With that in mind, we’re recording drums first, to your uncomplicated, in-time ghost track. You can program MIDI drums in session, use pre-existing loops, or record live. For a live kit, you’ll only really need 2 mics – one for the kick drum, and one about a metre from your snare, dead ahead, taking in the whole kit. This set-up was good enough for The Beatles, so it’s certainly good enough for you!
POPULATING THE TRACK
You’ve got your drums down, one way or another. Now you get to fill in the ‘song’ bit! If you’re recording acoustic guitar, there are a number of ways to mic it up. Condenser mics are a must in this situation; 2 condenser mics in a 90-degree crisscross, or XY pattern, around the 12th fret (one pointing to the soundhole, one pointing up the neck) is a great all-round way to pick up everything you might want sound-wise.
For electric guitar, you’ll want to crank your amp up loud and put a Shure SM57 up against the grille. How far across from the centre of the speaker cone can change the tone you get considerably, so be sure to experiment. As long as it’s not so loud as to clip in the DAW, and doesn’t sound like nails on a blackboard, you can work with it!
Bass is best done DI (or straight in to your interface) in your home studio – even professional studios take DI signal as well as amped-up signal. It’s easier to mould the DI signal, and pick out definition. You can mess with how it sounds in-session later.
For piano, midi is perhaps the easiest route for a demo – when swamped in the right compression and reverb, even a relatively rubbish VST can sound convincing. If you have a real piano in your house, great! As long as the mic’s no closer than 2 feet from the strings, you’ll take in the whole thing without losing too much definition.
Vocals are the easiest to record of all; tape some egg-crate to a corner in your home studio, and put a condenser mic about a foot away, facing the room. Put your vocalist a foot away from the mic, and bob’s your uncle: relatively clean, dry and well-tempered vocal takes, perfect for recording at home.
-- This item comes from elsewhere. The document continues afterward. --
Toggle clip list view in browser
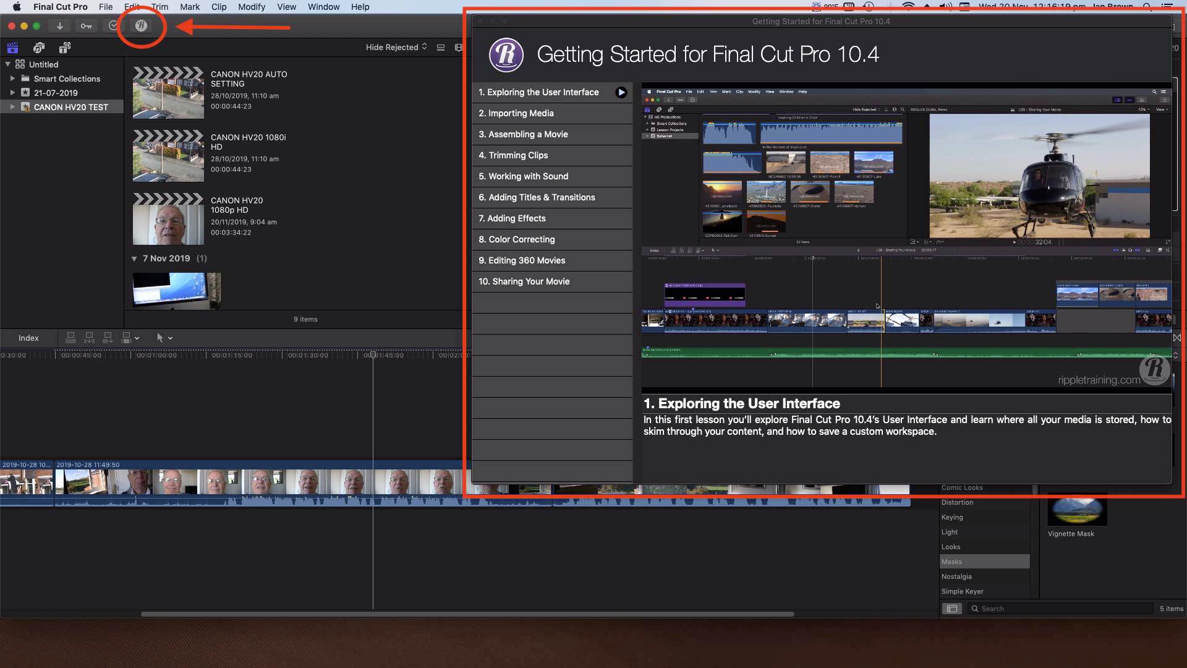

Since you’re not recording Dark Side of the Moon just yet, you don’t need to think too much about this. If your mix sounds cluttered, use some aggressive EQing to take out needless frequencies: any guitar below 80Hz, any bass below 50Hz, any vocals below 200Hz. If anything sounds a little off, find its frequency and scoop it out. Use some light compression on your vocals to even them out, and create an auxiliary channel for reverb so you can unify all of your instruments in the same room. A little saturation here, a little slapback delay there, and an aggressive limiter on the master track to push the gain up (watch for clipping again) and you have a basic, serviceable 1st-mix demo which is loud enough to listen anywhere without cranking volume over-much.
In a pinch, and in few words, that’s how to record at home. It won’t sound radio-ready, but it doesn’t need to. It’s a decent-sounding demonstration, and will absolutely cut it in a professional environment. It doesn’t take much more to produce something that could easily be used commercially, but that’s another article for another day!